Genetic Test Ban Moving Quickly in Minnesota

MINNEAPOLIS, Minn. -- A bill on the fast track to passing both the House and Senate would prohibit employers from requiring genetic testing of workers.

The proposal, endorsed Tuesday by the Senate Judiciary Committee, also would keep employers from hiring, firing, promoting or demoting any employees based on genetic testing they voluntarily submitted to.

"Genetics has been called the civil rights issue of our time," said Charles Collins, a St. Paul attorney who recently represented railroad workers in a high-profile court case.

Minnesota's proposal, a reaction to that case against Burlington Northern Santa Fe Railroad, is on its way to the House and Senate floors.

The railroad agreed last week to settle a union lawsuit filed after the company secretly subjected employees to genetic testing. The railroad agreed to stop genetic testing and destroy the test results and blood samples from the 18 workers who were tested.

The company also offered an apology to its employees who were secretly tested.

Fort Worth, Texas-based Burlington Northern was conducting the testing to see if employees were predisposed to carpal tunnel syndrome, a wrist condition thought to be caused by repetitive hand motions.

The company agreed in February to stop its testing program after the federal Equal Employment Opportunity Commission filed a lawsuit contending it violated the Americans with Disabilities Act. It was the first time that the EEOC had challenged genetic testing.

**Extracted material**
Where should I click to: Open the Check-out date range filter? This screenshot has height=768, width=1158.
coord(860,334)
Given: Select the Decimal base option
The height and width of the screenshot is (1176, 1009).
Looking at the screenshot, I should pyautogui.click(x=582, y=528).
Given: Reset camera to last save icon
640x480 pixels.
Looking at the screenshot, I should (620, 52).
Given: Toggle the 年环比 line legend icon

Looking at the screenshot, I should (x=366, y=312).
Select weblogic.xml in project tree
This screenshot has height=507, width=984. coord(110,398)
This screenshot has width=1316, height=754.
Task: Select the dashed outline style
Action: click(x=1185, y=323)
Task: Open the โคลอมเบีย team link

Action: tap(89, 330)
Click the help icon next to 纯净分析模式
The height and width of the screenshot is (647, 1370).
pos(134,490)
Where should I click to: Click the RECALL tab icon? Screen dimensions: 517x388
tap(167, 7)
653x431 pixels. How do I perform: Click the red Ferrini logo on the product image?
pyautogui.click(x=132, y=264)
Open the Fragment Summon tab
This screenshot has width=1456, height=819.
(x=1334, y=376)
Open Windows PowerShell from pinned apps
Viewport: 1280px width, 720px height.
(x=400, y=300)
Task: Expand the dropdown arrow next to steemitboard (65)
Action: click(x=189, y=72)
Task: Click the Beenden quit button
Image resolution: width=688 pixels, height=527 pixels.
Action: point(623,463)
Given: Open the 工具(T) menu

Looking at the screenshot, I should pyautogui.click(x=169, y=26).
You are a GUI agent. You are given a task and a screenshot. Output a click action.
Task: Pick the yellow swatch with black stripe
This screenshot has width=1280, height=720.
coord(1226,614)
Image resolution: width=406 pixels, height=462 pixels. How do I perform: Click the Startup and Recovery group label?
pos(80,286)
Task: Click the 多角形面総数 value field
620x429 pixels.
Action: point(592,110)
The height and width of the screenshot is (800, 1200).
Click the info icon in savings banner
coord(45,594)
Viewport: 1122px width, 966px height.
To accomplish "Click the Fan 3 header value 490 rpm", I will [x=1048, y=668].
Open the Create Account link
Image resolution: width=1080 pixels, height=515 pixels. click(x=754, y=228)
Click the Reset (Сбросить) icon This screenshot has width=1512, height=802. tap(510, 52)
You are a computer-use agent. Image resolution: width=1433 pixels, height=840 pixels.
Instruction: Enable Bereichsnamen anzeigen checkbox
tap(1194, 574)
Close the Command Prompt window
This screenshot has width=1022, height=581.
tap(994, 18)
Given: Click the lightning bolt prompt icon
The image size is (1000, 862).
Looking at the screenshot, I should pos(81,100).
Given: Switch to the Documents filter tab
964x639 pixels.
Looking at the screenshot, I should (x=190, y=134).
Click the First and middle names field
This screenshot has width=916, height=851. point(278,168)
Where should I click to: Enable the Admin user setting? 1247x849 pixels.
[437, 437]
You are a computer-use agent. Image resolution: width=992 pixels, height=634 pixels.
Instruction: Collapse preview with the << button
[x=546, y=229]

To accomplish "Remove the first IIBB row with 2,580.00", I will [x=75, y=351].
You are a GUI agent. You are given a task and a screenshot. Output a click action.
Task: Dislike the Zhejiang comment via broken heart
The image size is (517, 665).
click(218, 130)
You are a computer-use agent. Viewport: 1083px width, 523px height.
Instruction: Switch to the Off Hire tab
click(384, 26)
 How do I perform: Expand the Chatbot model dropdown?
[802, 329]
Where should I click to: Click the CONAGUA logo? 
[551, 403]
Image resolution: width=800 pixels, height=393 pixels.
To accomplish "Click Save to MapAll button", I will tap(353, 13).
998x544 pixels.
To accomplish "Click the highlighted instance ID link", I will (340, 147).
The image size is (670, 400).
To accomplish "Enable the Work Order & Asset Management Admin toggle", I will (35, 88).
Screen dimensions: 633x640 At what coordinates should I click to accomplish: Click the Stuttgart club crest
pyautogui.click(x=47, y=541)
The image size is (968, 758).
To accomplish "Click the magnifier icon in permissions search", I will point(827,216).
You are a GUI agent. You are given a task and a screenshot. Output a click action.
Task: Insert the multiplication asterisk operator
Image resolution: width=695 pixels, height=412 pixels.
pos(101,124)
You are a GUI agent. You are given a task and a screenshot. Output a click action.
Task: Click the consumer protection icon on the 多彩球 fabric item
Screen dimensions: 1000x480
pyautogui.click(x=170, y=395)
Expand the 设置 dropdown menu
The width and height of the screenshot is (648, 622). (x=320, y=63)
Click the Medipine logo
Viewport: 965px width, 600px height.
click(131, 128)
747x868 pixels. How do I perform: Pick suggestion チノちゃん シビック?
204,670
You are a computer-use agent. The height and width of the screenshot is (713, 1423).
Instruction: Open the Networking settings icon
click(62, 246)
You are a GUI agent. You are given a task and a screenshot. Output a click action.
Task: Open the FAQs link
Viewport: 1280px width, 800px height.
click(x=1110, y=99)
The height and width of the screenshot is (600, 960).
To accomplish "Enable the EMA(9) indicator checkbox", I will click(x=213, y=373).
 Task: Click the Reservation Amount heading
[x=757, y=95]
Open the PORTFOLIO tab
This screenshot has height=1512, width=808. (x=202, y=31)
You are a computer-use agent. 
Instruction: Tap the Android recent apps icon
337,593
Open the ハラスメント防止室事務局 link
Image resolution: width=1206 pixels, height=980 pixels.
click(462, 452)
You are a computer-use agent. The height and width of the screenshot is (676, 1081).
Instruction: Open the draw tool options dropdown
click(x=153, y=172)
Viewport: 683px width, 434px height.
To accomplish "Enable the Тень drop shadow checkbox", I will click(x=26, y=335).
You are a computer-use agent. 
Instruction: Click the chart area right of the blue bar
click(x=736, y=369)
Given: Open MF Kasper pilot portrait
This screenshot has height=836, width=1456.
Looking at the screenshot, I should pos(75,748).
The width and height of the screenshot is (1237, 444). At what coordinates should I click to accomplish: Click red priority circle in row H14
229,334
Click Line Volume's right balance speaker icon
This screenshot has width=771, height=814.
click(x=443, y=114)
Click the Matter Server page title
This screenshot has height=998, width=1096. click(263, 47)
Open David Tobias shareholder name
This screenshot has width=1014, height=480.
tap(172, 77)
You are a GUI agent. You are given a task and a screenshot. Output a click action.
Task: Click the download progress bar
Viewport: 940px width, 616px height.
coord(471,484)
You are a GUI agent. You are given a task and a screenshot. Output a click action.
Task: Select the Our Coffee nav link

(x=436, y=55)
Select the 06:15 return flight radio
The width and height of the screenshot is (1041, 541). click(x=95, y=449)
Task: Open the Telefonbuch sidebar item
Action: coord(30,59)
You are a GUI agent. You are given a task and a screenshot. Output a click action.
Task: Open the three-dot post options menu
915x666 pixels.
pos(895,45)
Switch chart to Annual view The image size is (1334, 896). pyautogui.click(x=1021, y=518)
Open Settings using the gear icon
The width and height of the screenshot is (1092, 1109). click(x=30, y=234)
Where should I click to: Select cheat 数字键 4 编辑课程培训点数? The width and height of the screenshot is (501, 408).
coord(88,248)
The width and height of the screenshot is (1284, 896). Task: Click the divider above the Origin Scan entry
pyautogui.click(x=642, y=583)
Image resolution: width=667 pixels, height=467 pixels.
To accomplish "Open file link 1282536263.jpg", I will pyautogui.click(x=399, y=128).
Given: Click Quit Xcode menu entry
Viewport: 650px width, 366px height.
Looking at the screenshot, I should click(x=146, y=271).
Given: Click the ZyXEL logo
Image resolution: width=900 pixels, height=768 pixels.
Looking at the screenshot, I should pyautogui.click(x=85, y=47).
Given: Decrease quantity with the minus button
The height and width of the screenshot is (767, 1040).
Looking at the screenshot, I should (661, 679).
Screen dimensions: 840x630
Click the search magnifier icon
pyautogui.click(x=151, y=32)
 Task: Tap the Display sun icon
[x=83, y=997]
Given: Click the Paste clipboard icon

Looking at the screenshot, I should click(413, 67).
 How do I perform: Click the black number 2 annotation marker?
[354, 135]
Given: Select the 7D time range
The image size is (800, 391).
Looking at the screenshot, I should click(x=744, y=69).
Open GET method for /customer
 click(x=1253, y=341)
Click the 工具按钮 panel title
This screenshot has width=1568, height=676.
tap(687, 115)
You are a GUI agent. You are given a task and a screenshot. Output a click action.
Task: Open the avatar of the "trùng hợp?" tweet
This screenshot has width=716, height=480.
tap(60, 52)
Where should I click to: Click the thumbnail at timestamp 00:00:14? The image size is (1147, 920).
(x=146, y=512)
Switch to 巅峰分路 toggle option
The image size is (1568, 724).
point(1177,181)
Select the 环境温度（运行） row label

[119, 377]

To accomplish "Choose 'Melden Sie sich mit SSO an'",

**Directions**
1: According to the article on Minnesota's genetic testing bill, what condition was Burlington Northern testing its employees to see if they were predisposed to?
2: Rewrite the passage of the article on Minnesota's genetic testing bill between "Minnesota's proposal, a" and "repetitive hand motions.", inclusive, substituting "staff members" for "employees".
3: Extend the article on Minnesota's genetic testing bill beyond its final sentence.

**Results by task**
1: Carpal tunnel syndrome.

2:
Minnesota's proposal, a reaction to that case against Burlington Northern Santa Fe Railroad, is on its way to the House and Senate floors.

The railroad agreed last week to settle a union lawsuit filed after the company secretly subjected staff members to genetic testing. The railroad agreed to stop genetic testing and destroy the test results and blood samples from the 18 workers who were tested.

The company also offered an apology to its staff members who were secretly tested.

Fort Worth, Texas-based Burlington Northern was conducting the testing to see if staff members were predisposed to carpal tunnel syndrome, a wrist condition thought to be caused by repetitive hand motions.

3:
That lawsuit, which is still pending, is seeking a court order that bars all genetic testing of workers and prevents genetic test-based discrimination.

That essentially is what Minnesota's proposal would do.

But it would go further, prohibiting the use of genetic testing on relatives to make employment decisions about someone; it would also allow employees to sue employers who violated the law.

Jeffrey Kahn, director of the Center for Bioethics at the University of Minnesota, told the Senate panel that such a law was needed for several reasons including that genetic testing currently only can give a picture of a handful of diseases.

"It's unfair and discriminating to single out people who test positive for the diseases we now test for," he said. "We all carry some assortment of genetic defects."

And, Kahn said, it's a privacy issue.

"Whether or not any of us would like to know what our future holds for us should be our own decision," Kahn said. "I think we would be hard-pressed to find anything more private than our genetic code."

More than 20 states ban the use of genetic screening for making employment-related decisions, and the American Management Association reported last year that only about seven of 2,100 companies surveyed conduct genetic testing.